Photos from the week 6/28/2014

I have new baby bunnies! There are only 5, but they all seem to be doing well. 
This week we also had a baby cow born at CEFA. It is not quite at the same cuteness level as the bunnies, but at a few days’ old its attempts to hop and play are pretty funny.  
Since there is no daycare here, often small kids follow their parents to work. Here is a little boy helping his dad move some beans around. 

We have 5 huge drying racks for beans and peanuts on the farm. The beans spend a few days up there before being taken down to make room for more. The dry ones are shelled and put into sacks. 

I was able to get half a sack of Moringa leaves from our moringa plot this week.
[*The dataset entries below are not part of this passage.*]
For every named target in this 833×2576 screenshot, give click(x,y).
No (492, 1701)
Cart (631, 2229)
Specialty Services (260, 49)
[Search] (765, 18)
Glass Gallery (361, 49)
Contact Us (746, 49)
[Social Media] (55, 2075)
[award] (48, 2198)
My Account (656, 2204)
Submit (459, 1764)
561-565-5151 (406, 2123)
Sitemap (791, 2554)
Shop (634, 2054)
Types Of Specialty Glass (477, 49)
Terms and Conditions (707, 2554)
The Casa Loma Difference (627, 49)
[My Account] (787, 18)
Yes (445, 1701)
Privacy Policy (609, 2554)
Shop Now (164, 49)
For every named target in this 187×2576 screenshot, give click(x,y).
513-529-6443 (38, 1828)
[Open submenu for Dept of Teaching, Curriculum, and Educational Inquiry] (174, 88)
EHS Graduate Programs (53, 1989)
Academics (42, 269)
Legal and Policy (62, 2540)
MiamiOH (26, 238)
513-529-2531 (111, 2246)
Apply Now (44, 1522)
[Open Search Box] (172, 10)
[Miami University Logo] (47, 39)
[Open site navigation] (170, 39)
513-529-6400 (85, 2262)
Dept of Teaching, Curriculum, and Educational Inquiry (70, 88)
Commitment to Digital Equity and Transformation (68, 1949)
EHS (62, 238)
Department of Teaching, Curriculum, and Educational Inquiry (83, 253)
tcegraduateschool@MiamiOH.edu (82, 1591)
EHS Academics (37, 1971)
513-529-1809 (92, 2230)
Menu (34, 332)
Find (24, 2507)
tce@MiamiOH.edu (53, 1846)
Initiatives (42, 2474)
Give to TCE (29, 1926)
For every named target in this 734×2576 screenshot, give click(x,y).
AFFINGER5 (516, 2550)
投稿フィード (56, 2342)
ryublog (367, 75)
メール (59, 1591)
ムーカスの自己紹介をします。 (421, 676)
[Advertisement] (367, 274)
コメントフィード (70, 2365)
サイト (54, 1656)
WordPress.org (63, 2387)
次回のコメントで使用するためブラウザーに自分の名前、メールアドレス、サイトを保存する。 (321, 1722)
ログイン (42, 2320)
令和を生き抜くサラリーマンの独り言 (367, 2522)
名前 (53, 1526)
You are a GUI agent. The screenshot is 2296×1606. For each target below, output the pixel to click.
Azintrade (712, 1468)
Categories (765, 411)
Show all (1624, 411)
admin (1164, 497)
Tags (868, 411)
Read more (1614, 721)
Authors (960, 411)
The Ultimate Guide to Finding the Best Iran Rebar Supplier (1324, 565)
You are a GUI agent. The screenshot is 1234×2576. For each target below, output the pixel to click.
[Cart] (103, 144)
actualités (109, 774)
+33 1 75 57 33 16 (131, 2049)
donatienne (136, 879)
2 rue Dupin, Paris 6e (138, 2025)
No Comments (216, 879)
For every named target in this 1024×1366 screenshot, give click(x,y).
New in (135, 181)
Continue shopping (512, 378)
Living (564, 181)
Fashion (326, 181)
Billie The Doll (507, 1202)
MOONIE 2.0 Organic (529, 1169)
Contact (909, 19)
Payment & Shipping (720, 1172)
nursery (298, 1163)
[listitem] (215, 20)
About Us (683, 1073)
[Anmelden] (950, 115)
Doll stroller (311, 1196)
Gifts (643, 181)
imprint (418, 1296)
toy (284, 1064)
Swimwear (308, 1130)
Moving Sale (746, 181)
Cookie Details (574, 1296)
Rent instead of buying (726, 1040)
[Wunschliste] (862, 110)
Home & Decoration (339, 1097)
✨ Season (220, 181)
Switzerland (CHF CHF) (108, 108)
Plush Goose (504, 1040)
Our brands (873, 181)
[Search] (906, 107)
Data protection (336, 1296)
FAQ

The very nutritious leaves went to the nutrition center to help feed the malnourished kids.

One of Roy’s bat flowers has been blooming the last few days. Quite the unusual looking flower. 



Tuesday, June 17, 2014

Photos from the week 6/15/2014

We have many hectors of beans at Somongue and this week they started to be harvested. The seed will be dried and distributed to local farmers. 

This week we also harvested another field of higher yielding manioc. Each sack holds many cuttings that will also be distributed to villagers.  

This viper was eating a toad alongside Danforths’ porch. 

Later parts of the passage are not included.